When these burdens are weighed against other factors, such as the high social utility of Google’s information services and the accompanying First Amendment values, and the slim likelihood of injury, “courts have placed more value on the societal benefits of information availability than on the rights of private persons who claim to have been harmed.” I agree that such is the case here, where Google’s activities have a high social value and the burdens associated with imposing the broad duties suggested by Rosenberg would be heavy, while the actual likelihood of injury is relatively low. Therefore, under this “basic ‘Hand Formula’ negligence analysis,” I conclude that policy considerations weigh strongly against imposing the duties articulated in the Complaint.

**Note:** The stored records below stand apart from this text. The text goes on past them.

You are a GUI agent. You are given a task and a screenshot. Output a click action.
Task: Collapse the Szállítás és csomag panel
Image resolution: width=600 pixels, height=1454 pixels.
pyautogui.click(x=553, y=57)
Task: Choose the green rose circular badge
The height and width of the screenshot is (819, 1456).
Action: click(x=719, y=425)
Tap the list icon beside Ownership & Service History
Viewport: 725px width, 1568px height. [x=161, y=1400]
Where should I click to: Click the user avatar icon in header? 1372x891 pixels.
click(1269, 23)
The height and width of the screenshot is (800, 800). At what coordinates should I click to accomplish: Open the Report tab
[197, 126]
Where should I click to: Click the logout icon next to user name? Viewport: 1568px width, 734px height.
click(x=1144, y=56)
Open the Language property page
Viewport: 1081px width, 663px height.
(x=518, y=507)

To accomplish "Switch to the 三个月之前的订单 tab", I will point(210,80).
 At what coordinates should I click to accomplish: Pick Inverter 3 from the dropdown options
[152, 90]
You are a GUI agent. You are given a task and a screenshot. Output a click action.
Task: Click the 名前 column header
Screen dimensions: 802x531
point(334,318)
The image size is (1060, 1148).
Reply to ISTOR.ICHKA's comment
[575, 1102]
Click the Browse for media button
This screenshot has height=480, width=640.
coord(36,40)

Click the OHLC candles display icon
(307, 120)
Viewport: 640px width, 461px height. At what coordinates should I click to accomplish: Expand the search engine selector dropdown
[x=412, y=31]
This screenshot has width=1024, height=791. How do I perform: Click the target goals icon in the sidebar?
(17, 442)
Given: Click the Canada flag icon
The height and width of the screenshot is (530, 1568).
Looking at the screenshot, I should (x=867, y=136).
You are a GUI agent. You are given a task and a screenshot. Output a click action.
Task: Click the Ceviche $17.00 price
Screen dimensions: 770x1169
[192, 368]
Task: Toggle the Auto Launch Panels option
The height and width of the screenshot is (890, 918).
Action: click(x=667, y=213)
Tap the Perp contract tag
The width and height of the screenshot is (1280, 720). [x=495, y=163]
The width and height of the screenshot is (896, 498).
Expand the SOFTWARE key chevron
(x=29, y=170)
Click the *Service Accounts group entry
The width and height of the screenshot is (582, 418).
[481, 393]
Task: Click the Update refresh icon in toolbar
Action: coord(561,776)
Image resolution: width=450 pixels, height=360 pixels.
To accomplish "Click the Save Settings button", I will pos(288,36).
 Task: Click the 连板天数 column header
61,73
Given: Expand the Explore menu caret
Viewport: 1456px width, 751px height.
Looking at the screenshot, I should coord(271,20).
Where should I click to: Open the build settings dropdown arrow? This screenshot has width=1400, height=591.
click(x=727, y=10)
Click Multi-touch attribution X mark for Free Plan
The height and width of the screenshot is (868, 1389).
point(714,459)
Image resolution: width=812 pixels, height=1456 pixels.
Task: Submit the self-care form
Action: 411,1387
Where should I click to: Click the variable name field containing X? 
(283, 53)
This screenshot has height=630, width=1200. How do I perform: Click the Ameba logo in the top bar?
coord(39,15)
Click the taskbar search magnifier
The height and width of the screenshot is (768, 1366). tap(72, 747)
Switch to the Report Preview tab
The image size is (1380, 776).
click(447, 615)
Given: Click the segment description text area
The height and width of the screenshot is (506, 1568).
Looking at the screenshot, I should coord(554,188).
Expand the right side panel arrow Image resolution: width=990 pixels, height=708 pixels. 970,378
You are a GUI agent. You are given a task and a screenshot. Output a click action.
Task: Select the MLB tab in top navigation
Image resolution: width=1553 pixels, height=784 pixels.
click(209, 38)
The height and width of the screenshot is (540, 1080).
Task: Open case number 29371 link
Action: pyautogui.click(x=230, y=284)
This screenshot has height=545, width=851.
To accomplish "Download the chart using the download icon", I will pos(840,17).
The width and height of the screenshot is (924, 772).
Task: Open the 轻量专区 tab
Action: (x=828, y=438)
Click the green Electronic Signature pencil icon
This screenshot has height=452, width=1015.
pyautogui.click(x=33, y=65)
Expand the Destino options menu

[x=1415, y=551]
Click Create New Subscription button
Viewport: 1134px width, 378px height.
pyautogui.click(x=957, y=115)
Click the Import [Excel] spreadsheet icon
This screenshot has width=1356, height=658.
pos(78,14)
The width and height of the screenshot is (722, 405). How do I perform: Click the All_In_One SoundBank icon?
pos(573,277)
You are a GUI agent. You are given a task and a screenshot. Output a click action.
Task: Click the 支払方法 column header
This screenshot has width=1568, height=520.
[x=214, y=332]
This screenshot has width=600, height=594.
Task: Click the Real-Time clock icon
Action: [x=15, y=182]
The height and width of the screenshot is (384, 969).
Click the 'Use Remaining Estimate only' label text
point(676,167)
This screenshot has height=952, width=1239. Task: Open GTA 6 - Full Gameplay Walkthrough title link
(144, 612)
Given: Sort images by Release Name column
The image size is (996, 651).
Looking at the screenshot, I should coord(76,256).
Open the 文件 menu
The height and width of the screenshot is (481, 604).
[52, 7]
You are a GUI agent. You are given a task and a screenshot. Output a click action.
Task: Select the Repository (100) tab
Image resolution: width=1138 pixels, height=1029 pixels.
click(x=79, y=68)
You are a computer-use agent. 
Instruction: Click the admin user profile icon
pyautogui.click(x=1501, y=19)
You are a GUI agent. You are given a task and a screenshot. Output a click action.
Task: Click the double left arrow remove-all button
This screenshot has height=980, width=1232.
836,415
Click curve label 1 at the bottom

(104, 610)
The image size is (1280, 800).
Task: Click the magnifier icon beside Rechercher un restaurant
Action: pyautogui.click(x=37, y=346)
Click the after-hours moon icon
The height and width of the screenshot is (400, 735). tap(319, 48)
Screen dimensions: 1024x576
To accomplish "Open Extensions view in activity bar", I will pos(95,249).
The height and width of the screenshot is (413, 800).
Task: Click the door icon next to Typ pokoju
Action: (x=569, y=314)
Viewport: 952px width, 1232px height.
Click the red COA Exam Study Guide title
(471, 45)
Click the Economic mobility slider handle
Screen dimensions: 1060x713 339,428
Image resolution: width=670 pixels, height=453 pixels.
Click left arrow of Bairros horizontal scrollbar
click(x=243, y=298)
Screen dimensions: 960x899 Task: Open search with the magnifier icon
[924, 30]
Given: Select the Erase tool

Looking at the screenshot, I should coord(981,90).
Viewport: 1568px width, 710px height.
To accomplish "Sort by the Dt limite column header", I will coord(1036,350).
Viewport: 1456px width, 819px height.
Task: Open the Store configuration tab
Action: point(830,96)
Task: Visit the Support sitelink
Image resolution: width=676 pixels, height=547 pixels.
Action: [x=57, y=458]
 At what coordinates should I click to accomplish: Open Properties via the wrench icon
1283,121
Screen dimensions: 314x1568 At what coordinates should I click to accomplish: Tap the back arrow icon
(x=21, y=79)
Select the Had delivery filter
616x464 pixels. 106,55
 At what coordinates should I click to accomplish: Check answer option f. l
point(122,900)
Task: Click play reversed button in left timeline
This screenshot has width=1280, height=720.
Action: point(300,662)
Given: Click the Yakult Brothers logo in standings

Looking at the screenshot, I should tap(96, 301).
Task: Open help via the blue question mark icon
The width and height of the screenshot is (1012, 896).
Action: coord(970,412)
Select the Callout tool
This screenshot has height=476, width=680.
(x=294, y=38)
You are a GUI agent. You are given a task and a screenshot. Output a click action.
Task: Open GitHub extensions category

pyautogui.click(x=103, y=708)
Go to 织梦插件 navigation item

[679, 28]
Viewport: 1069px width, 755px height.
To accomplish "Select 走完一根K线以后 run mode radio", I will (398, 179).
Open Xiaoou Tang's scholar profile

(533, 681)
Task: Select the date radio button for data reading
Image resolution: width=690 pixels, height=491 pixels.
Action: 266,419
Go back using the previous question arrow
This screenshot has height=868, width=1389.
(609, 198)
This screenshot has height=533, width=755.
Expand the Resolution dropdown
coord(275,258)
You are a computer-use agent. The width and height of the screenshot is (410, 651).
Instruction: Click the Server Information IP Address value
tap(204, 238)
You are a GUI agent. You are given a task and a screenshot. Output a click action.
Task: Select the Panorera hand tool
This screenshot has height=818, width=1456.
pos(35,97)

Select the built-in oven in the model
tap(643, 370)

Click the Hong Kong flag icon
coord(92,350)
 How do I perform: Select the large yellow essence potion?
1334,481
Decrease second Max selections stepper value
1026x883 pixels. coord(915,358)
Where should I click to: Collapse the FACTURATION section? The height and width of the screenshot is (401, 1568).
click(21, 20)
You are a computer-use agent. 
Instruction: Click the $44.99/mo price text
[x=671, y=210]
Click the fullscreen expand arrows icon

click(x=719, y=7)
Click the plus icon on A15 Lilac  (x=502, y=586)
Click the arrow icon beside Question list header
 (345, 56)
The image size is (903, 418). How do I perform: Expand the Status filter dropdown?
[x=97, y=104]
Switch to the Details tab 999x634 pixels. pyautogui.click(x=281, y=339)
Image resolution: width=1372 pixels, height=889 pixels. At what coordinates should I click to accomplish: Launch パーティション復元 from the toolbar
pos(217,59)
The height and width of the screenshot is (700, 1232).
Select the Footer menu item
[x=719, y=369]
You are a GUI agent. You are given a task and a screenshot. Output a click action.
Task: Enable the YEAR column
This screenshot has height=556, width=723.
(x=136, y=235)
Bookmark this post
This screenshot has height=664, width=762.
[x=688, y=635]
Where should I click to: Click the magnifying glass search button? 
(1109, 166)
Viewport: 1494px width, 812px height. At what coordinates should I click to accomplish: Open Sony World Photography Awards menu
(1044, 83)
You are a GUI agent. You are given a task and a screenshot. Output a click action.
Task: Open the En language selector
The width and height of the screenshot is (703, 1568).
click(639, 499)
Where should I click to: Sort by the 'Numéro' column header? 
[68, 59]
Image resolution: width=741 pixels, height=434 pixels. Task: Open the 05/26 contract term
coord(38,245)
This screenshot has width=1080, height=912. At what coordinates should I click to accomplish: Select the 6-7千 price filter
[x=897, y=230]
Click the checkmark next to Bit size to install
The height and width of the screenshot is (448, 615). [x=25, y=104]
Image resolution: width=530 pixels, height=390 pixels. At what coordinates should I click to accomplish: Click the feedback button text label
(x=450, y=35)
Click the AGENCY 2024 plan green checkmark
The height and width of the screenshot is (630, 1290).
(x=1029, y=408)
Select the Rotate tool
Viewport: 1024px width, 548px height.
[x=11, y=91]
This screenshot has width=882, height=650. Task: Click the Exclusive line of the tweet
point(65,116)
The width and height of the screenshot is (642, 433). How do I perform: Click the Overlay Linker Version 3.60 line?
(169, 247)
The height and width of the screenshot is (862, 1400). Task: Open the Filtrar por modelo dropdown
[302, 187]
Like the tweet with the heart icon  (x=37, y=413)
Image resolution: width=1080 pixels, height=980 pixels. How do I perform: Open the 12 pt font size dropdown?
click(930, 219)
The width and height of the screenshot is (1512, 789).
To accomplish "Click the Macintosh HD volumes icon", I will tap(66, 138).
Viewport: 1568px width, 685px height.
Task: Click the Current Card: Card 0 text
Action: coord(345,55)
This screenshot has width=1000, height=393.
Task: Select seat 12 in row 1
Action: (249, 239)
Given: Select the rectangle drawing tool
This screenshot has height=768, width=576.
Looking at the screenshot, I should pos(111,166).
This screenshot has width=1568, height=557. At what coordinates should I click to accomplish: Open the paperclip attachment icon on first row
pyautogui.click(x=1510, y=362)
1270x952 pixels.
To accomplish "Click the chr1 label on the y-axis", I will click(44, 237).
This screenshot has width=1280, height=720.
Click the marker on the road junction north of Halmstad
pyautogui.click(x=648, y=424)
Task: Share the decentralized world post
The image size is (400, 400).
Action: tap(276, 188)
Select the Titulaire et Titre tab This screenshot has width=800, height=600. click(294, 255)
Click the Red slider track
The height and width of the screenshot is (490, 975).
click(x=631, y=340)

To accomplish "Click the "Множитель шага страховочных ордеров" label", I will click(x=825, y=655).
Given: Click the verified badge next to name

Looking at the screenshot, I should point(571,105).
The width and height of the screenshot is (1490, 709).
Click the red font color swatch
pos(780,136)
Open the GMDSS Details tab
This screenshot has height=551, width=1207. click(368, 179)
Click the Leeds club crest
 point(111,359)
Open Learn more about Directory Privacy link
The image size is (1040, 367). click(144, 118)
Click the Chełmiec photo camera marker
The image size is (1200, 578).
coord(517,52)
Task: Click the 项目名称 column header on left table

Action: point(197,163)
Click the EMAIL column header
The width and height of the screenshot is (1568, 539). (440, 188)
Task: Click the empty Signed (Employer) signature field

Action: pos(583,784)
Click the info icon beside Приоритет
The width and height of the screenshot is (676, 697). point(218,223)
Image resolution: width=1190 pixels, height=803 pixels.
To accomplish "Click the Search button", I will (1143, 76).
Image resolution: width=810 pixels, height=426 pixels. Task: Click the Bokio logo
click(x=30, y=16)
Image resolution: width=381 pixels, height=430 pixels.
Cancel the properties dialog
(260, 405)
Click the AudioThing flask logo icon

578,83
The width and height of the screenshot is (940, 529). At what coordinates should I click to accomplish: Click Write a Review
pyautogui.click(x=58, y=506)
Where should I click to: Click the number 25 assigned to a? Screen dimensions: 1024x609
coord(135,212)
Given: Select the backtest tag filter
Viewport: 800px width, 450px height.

Such a conclusion does not conflict with the notion that, as Rosenberg states, “the public policy behind tort law is to hold tortfeasors accountable for harms occasioned by their fault,” and that “between an innocent party and a negligent tortfeasor, public policy requires that any loss should be born by the tortfeasor.” To impose the broad duties that Rosenberg suggests would not necessarily serve that end. To the contrary, as discussed above, Utah law already imposes certain duties on pedestrians, including to “yield the right-of-way to all vehicles” when “crossing a roadway at any point other than within a marked crosswalk,” and to “maintain reasonable, proper and adequate lookout [,] and .. recurrently reobserve and reappraise the situation,” To impose the duties suggested by Rosenberg would reduce, if not eliminate, the duties already imposed on pedestrians. Thus, while imposing a duty on Google would make Google responsible for its own negligent actions, it would serve to diminish the responsibility that pedestrians have for their own safety, which does not serve the goal of making individuals accountable for their own errors.